1. Cette phrase est incomplète
dans le manuscrit; il faut y ajouter ces mots : villum et oppidum
resignarent. — Voir
ci-dessus, liv, XXVI, chap.
XXIX, p. 366.
2. II faut supposer ici dans le manuscrit l'omission d'un
mot tel que obtinuisse.
3. Le mot cum est
omis dans le manuscrit.
CHAPITRE IX.
Les Français
battent les Gascons et s'emparent de la ville de Brantôme.
Il n'était bruit
partout que de l'arrivée prochaine du fils ainé du roi d'Angleterre en
Aquitaine; on disait qu'il se préparait à venir à la tête d'une nombreuse armée
secourir la garnison de Brantôme et combattre les Français. Les assiégés, ainsi
que je l'ai dit plus haut, ne pouvant faire une plus longue résistance, avaient
souscrit aux conditions que leur imposait la nécessité, et promis de rendre la
ville et la citadelle, si les Anglais ne leur envoyaient des renforts avant la
fête de la Pentecôte. Ils avaient même livré aux Français douze otages, qui
devaient répondre sur leur tête de l'exécution du traité. Ils comptaient sur
les secours des places voisines. Mais ceux qui y tenaient garnison, ne se
sentant plus assez forts, depuis l'arrivée des Français, pour continuer les
hostilités, avaient décidé prudemment qu'ils s'enfermeraient dans leurs places,
afin de ne point fournir par leurs attaques un prétexte de guerre à leurs
ennemis, mais que, s'ils apprenaient le siège de quelque forteresse, ils
s'empresseraient tous de lui prêter assistance.
Les conditions
du traité ayant été consenties de part et d'autre, ceux de Brantôme adressèrent
à leurs compatriotes des lettres et des messages conçus en ces termes : « Très
chers amis, l'état de nos affaires est bien changé; des revers cruels nous ont
réduits à une telle extrémité.
qu'il ne nous reste
plus aucun espoir, et que nous craignons de succomber. Votre affection est
notre seule ancre de salut. C'est au milieu des plus vives alarmes que nous
vous exposons d'une voix plaintive les malheurs qui nous menacent. Nous vous
supplions, si vous avez quelque sentiment de pitié, d'accourir en toute hâte à
notre aide et de nous assister dans notre détresse. Quoi que vous décidiez,
veuillez nous le faire savoir sans délai par le messager que nous vous
adressons. Mais n'oubliez pas que, si vous repoussez nos prières, nous serons
réduits à la triste nécessité de nous rendre, et que vous compromettrez ainsi
vos propres intérêts. »
Pendant qu'ils sollicitaient ainsi du
secours, quelques seigneurs de Gascogne, parmi lesquels on remarquait Pons de
Langeac et Jean de Randon, vinrent se ranger sous les drapeaux du connétable de
France, qui possédait de vastes domaines dans le pays. Ces deux seigneurs inspiraient
peu de confiance au connétable, à cause de l'inconstance naturelle aux Gascons.

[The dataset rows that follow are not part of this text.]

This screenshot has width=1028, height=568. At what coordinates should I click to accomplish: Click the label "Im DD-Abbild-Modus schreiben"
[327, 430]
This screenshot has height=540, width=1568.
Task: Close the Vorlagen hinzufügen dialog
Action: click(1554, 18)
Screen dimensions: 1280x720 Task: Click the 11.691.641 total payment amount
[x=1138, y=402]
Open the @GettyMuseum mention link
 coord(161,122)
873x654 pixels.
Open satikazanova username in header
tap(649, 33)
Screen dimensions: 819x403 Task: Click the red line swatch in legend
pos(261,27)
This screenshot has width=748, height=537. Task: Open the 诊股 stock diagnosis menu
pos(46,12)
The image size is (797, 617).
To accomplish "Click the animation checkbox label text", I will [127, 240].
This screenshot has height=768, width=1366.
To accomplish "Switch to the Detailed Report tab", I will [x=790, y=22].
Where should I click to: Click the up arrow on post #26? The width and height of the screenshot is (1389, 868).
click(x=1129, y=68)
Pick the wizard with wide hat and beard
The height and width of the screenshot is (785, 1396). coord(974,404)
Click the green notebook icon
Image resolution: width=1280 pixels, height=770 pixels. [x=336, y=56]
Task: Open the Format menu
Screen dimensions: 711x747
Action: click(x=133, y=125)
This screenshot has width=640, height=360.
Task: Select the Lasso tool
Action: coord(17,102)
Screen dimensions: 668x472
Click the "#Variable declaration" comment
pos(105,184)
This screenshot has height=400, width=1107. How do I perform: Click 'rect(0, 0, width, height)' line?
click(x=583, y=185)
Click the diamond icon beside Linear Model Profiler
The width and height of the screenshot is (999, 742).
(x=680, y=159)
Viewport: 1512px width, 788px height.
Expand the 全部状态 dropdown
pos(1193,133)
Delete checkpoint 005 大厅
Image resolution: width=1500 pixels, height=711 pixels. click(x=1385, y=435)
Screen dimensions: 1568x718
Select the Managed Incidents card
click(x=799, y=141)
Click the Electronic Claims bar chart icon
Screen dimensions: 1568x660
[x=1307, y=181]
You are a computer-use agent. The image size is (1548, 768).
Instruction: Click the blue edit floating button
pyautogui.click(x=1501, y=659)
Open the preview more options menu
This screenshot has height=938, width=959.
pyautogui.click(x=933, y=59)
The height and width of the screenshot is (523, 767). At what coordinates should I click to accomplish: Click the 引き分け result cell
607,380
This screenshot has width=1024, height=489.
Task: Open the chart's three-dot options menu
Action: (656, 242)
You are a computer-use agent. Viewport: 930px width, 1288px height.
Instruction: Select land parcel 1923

Cependant ils lui donnèrent des preuves de leur fidélité dans une rencontre qui
eut lieu durant la trêve. Les écuyers des comtes de Clermont et d'Alençon, qui
étaient pour la plupart de jeunes étourdis, allaient souvent visiter le lieu
désigné pour la bataille, situé à quatre milles de Brantôme. Les Gascons
d'alentour, ayant appris qu'ils s'y rendaient en désordre et sans prendre
aucune précaution, résolurent de tomber sur eux à l'improviste et par
trahison. Ils choisirent pour chefs deux aventuriers, Archambaud de Ransac et
Pierre dit Le Biernois, qui les avaient souvent guidés dans des entreprises de
ce genre, et qui excitaient leur cupidité par le riche butin qu'ils leur
abandonnaient. Ils se mirent en marche, et leur trahison aurait sans doute
réussi à leur gré, si les deux seigneurs dont j'ai parlé plus haut ne s'y fussent
opposés. Informés par leurs espions que les Gascons, au nombre de trois cents,
étaient déjà arrivés à Saint-Pierre d'Uzerche en Limousin, et qu'ils
commençaient à signaler leur présence par leurs brigandages accoutumés, ils
saisirent avec empressement cette occasion de les combattre. Prenant avec eux
trois cents hommes armés de pied en cap, ils coururent sans s'arrêter et à toute
bride à leur rencontre, et les chargèrent en criant d'une voix terrible: à
mort! à mort! et en
s'exhortant mutuellement à déployer le courage dont ils avaient fait preuve en
tant d'occasions. L'imprévu ébranle souvent les cœurs les plus intrépides.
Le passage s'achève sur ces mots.